Quello che i ragazzi hanno fatto, con rigoroso metodo scientifico, è stato analizzare i dati relativi a un gran numero di paesi europei, distinguendoli in tre macroaree: Nord Europa, Europa Mediterranea, Est Europa. "Se il numero degli incidenti è complessivamente diminuito ovunque negli ultimi anni", prosegue Luca Delpero, "abbiamo notato che a seguito dell'introduzione della patente a punti c'è stato un rialzo del numero dei sinistri nelle regioni dell'Europa Mediterranea e in quelle dell'Est, mentre nel Nord Europa è continuato a diminuire. La diminuzione nelle prime due macroaree è quindi più imputabile ad altre ragioni, come per esempio l'aumentata sicurezza delle infrastrutture e delle automobili, che agli effetti diretti dell'introduzione della patente a punti". Indagando sulle ragioni, gli studenti, confortati anche da ampia letteratura scientifica, hanno considerato come più attendibile la tesi che introduce il concetto di "moralità", pubblica, in un caso, privata nell'altro.
"Si tratta di un fattore essenzialmente culturale. I paesi nordici sono più orientati verso il benessere collettivo in senso ampio", dice Matteo Hu, "quelli mediterranei e dell'Est invece per un benessere di tipo familiare, limitato cioè a una cerchia più ristretta di persone.
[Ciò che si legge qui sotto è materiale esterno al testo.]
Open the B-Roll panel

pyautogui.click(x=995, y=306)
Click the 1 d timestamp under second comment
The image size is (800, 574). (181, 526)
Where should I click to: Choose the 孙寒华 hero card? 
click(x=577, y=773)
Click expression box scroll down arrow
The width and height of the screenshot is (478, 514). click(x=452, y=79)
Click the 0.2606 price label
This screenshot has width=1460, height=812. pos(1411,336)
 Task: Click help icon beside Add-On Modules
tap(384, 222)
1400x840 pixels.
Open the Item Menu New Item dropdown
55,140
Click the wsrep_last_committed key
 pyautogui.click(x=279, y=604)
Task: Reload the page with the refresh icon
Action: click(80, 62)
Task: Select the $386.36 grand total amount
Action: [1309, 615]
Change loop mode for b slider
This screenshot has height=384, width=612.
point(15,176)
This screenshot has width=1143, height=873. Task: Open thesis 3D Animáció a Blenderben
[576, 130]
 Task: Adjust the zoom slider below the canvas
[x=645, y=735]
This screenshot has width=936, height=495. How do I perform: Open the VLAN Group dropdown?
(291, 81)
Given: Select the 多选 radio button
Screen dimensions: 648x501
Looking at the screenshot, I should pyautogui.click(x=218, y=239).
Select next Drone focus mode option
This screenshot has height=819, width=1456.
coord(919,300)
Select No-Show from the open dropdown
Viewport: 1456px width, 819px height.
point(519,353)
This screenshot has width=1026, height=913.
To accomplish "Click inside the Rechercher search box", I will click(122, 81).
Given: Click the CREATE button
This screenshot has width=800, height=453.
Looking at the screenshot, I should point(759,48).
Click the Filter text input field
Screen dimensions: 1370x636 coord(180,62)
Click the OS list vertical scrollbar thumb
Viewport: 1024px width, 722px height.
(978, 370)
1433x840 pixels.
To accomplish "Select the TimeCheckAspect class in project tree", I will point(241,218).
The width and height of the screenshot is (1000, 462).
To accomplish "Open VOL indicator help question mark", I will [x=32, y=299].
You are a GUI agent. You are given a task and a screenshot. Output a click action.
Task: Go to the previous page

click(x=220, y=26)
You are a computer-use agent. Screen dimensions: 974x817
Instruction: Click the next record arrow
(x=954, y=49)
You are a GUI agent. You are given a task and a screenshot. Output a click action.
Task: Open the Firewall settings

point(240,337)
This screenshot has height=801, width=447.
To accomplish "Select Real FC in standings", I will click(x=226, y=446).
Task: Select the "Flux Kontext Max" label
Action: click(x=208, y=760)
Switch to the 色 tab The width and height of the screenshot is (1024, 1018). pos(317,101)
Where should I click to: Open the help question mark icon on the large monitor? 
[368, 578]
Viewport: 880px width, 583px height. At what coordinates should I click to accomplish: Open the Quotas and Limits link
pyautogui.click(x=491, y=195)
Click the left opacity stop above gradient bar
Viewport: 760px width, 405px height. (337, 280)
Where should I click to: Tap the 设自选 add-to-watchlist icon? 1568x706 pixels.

Va precisato però che nella nostra analisi ci siamo limitati a considerazioni a livello di macroaree, senza entrare nel dettaglio dei singoli paesi".
"Un altro aspetto importante, sul quale fare una riflessione", aggiunge Alfonso Gambardella, "è che i ragazzi sono stati in grado di dimostrare, prendendo come riferimento una serie di articoli su questo argomento, che la metodologia spesso usata per valutare i risultati non è quella corretta".